Power Electronics

Higher education teachers: Vončina Danjel

Higher education teachers: , Zajec Peter
Credits: 7
Semester: summer
Subject code: 64164

Subject description


  • enrolment in the third study year of electrical engineering,
  • student must complete the laboratory work before the final exam.

Content (Syllabus outline):

Power semiconductor devices. Properties, static and switching characteristics of power semiconductor devices: Diode, Thyristor, Triac, GTO, MOSFET, IGBT. Cooling of of power semiconductors, thermal impedance, thermal model of the cooling system. Fundamentals of power converters and control principles. Single- and multiphase AC/DC half and fully controlled converters with R, RL and RLE loads, continuous and discontinuous modes of operation, influence of freewheeling diode, active and reactive power, power factor, effect of source impedance commutation. DC/DC converters, principles of step-down and step-up converters, analysis of buck, boost, buck-boost, half- and full-bridge converters, control of DC/DC converters. Single- and multiphase DC/AC converters. PWM and other modulation principles, single and multilevel converters. Resonant converters, soft switching techniques (ZVS and ZCS). High power converters without DC link (cycloconverters, matrix converters). Applications of power converters in the field of power systems (passive and active compensators, active power filters).

Objectives and competences:

In this course students will learn basic competence of the following areas of power electronics needed in the master courses in the Electrical Engineering:

  • power electronic devices and their static and dynamic characteristics,
  • basic converter topologies and and their performance and
  • basic converter control principles.

The student will be able to analyze performance of the power converters.

Intended learning outcomes:

  • Student will be able to design fundamental power electronic circuits.
  • Student will be able to evaluate and interpret experimental data and reach conclusions.
  • Student will be able to solve power electronics related engineering problems.

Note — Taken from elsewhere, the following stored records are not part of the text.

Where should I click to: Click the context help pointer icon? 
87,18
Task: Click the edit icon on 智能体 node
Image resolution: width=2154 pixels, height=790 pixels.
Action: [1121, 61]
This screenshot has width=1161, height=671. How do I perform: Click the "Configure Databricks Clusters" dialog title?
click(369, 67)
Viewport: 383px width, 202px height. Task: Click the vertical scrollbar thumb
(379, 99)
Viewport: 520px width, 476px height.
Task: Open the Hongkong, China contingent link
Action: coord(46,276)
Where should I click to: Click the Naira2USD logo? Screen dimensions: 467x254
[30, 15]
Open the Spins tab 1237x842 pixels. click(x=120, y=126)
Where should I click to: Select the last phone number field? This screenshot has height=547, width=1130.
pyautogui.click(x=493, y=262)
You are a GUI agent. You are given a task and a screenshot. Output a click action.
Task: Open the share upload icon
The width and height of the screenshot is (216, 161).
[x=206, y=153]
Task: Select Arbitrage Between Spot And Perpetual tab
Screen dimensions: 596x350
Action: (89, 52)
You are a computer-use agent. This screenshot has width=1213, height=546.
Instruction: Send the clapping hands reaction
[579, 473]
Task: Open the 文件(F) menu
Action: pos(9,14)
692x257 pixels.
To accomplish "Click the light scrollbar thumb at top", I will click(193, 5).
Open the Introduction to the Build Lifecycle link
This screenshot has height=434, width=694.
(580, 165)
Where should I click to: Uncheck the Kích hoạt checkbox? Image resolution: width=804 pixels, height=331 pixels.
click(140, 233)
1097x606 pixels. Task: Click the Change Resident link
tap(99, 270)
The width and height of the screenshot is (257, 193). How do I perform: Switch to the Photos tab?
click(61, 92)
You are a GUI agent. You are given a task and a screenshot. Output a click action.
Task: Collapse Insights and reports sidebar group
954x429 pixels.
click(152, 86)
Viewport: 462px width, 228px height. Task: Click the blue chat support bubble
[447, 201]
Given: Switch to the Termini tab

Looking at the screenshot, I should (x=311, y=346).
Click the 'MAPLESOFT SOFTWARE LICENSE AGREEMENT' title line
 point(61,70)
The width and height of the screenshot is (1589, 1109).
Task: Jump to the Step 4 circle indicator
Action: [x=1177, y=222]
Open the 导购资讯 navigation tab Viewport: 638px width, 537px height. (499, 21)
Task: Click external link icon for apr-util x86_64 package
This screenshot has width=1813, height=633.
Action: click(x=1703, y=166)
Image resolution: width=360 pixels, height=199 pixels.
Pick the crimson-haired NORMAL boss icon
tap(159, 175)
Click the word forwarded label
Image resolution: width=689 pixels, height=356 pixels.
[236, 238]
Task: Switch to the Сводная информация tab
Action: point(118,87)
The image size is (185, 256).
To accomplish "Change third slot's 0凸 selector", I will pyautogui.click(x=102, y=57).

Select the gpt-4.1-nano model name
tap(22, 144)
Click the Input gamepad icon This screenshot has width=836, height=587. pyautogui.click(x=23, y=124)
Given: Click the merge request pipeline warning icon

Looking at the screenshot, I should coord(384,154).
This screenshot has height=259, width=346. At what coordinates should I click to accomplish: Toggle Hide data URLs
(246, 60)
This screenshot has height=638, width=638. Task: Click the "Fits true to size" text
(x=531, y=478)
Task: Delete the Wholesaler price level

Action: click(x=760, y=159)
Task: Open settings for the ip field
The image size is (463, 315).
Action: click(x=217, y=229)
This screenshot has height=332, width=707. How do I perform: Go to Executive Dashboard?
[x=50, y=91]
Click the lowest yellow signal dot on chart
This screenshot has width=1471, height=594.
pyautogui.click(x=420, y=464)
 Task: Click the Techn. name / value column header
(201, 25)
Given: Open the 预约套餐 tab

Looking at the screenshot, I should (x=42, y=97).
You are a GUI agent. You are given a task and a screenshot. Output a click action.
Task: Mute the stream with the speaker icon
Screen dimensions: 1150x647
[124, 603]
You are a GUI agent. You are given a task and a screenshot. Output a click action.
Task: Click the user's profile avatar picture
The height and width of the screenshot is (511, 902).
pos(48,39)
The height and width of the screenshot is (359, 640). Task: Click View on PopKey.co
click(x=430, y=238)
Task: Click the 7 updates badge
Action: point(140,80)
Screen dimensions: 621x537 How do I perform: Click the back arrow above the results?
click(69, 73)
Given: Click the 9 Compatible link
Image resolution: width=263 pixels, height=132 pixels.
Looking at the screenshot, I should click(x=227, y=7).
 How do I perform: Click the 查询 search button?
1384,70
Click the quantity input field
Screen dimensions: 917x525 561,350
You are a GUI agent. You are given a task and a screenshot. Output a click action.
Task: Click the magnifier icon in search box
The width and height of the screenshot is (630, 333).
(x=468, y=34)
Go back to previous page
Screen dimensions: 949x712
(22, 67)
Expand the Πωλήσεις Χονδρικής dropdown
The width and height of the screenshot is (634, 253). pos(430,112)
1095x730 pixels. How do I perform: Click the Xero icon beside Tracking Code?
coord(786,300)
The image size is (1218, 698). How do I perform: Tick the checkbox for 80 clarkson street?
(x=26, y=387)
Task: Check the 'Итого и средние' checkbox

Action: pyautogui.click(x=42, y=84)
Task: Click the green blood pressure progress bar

Learning and teaching methods:

  • Lectures, solving of applied problems regarding power electronics, laboratory exercises in small groups (danger of high voltage),
  • practical work includes building and testing of different power converters and report writing.

Study materials

  1. N. Mohan: Power Electronics - A first course, John Wiley & Sons, 2012
  2. F. Lin Luo, H. Ye: Advanced DC/DC converters, CRC Press, New York 2003
  3. N. Mohan, T. M. Undeland, W. P. Robbins: Power Electronics: Converters, Applications and 5. Design, John Wiley & Sons, New York, 1989.
  4. T. Skvarenina: Power electronics handbook, CRC Press, New York, 2002
  5. M. H. Rashid: Power electronics handbook, Academic Press, New York, 2001.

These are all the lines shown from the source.